To investigate the potentially protective role of systemic IgG, we screened patients for HHV-6. This virus has many parallels with EBV in that it is a ubiquitous (5, 39) herpesvirus, exhibiting lymphotropism (26, 27) with salivary transmission (10, 40), although we recognize that HHV-6 infection typically occurs earlier in life than EBV (5, 9, 39). We found HHV-6 DNA at the same frequency (P = 1) in patient and healthy donor PBMC DNA. Thus, the results obtained from the HHV-6 screening show that XLA patients can be infected with a lymphotropic herpesvirus. In addition, based on the seroepidemiological profile of EBV taken from the general population (reviewed in reference 9), and accounting for the ages of these six XLA patients (Table 1), the likelihood of them all randomly being EBV negative is 3.44 × 10⁴:1.
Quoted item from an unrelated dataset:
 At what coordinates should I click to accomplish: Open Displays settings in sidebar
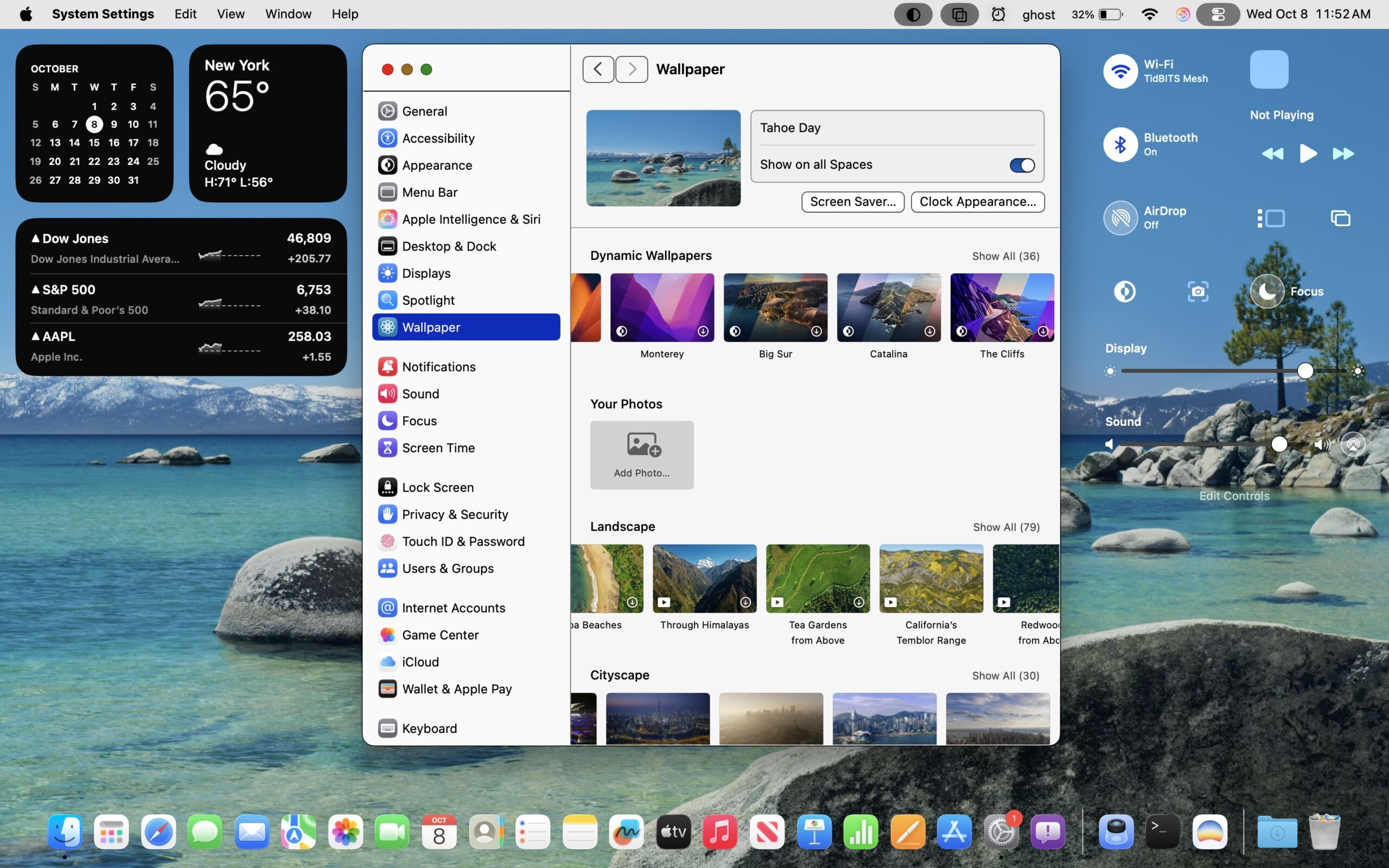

The lack of persistent EBV infection in XLA patients suggested to us that either their lack of B cells renders them uninfectible with the virus or that they had undergone primary infection in the oropharyngeal epithelium but, because of the absence of B cells, no lifelong persistence had been established. To distinguish between these two possibilities, we used the most sensitive techniques available to examine their T-cell memory to EBV epitopes known to be presented by the particular HLA types of the patients. If the XLA patients had at any time experienced a primary infection in the oropharyngeal epithelium, CTLs should have been generated, although if healthy epithelial cells are infected in vivo, the viral gene expression is as yet unclear. We assume that the full range of both latent and lytic antigens would be expressed during productive infection, as representatives of both sets of genes have been shown to be coexpressed on OHL (49) including the EBNA-2 protein which is a powerful transactivator of the other latent viral genes (reviewed in reference 46). The experiments were limited by the known epitopes available for recognition by the HLA types of the patients, but the broadest range possible were tested for memory CTL responses. However, despite the patients having peripheral blood T-cell counts within the normal range and by screening against lytic and latent antigens when possible, we found no evidence of a memory CTL response to EBV from patient or healthy seronegative donor samples, whereas all seropositive donors tested gave strong CTL responses. That functional T cells were present in the samples was confirmed by the fact that PHA blasts were produced from all but one patient (where insufficient cells were available), indicating that normal lymphoproliferative responses to stimulation with a T-cell mitogen were intact. Our results suggest that the XLA patients are in fact uninfectible by EBV due to their lack of mature B lymphocytes and therefore that B cells and not epithelial cells are required for primary infection with EBV. However, the possibility that a prior infection of epithelial cells leading to a CTL response that has since waned and is now undetectable cannot be entirely ruled out by our findings.

Despite this, we believe that our findings support the data presented by other groups (2, 19, 33–35, 53) and suggest that the life cycle of EBV and its ability to infect virtually the entire population of the world are a result of infection of intra- and extraepithelial B cells in the oropharynx.

It can also be inferred that in the absence of a detectable latent EBV infection in these patients, the B cell must be the only site of viral persistence. However, if our assumption that EBV is unable to establish primary infection in these patients is correct, then it is presumably impossible for persistent infection to ensue. Therefore, an epithelial site of latency, however unlikely, cannot be entirely ruled out in healthy individuals by our study.